Un Souriceau tout jeune, et qui n'avait rien vu, 
Fut presque pris au dépourvu. 
Voici comme il conta l'aventure à sa mère : 
J'avais franchi les Monts qui bornent cet Etat, 
Et trottais comme un jeune Rat 
Qui cherche à se donner carrière, 
Lorsque deux animaux m'ont arrêté les yeux : 
L'un doux, bénin et gracieux, 
Et l'autre turbulent, et plein d'inquiétude. 

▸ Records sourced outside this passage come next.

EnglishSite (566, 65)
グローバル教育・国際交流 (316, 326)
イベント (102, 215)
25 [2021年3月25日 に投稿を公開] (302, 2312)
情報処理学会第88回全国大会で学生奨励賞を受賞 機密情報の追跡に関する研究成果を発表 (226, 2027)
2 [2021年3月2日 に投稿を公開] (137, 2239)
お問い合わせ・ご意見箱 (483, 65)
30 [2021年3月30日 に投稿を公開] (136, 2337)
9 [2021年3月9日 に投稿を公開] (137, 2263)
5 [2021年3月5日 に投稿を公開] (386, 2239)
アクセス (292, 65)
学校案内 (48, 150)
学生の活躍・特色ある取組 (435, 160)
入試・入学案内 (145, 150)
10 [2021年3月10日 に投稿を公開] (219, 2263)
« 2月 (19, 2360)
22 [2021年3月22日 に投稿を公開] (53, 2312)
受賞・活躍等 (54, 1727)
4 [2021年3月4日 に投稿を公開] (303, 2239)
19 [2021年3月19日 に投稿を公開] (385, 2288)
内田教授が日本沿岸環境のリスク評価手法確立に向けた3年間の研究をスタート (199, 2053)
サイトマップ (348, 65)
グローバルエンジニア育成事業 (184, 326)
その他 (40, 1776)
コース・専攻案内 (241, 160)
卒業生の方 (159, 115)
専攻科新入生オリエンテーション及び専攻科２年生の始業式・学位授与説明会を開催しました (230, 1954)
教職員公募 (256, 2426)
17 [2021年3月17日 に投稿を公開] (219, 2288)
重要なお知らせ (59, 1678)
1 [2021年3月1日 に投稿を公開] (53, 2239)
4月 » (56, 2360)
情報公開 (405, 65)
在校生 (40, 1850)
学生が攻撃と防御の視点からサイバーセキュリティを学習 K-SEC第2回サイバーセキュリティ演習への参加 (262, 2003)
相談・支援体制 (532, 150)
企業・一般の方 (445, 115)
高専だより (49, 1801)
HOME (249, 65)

Il a la voix perçante et rude, 
Sur la tête un morceau de chair, 
Une sorte de bras dont il s'élève en l'air 
Comme pour prendre sa volée, 
La queue en panache étalée. 
Or c'était un Cochet dont notre Souriceau 
Fit à sa mère le tableau, 
Comme d'un animal venu de l'Amérique. 
Il se battait, dit-il, les flancs avec ses bras, 
Faisant tel bruit et tel fracas, 
Que moi, qui grâce aux Dieux, de courage me pique, 
En ai pris la fuite de peur, 
Le maudissant de très bon cœur. 
Sans lui j'aurais fait connaissance 
Avec cet animal qui m'a semblé si doux. 
Il est velouté comme nous, 
Marqueté, longue queue, une humble contenance; 
Un modeste regard, et pourtant l'œil luisant : 
Je le crois fort sympathisant 
Avec Messieurs les Rats; car il a des oreilles 
En figure aux nôtres pareilles. 
Je l'allais aborder, quand d'un son plein d'éclat 
L'autre m'a fait prendre la fuite. 
- Mon fils, dit la Souris, ce doucet est un Chat, 
Qui sous son minois hypocrite 
Contre toute ta parenté 
D'un malin vouloir est porté. 
L'autre animal tout au contraire 
Bien éloigné de nous mal faire, 
Servira quelque jour peut-être à nos repas. 
Quant au Chat, c'est sur nous qu'il fonde sa cuisine. 
Garde-toi, tant que tu vivras, 
De juger des gens sur la mine.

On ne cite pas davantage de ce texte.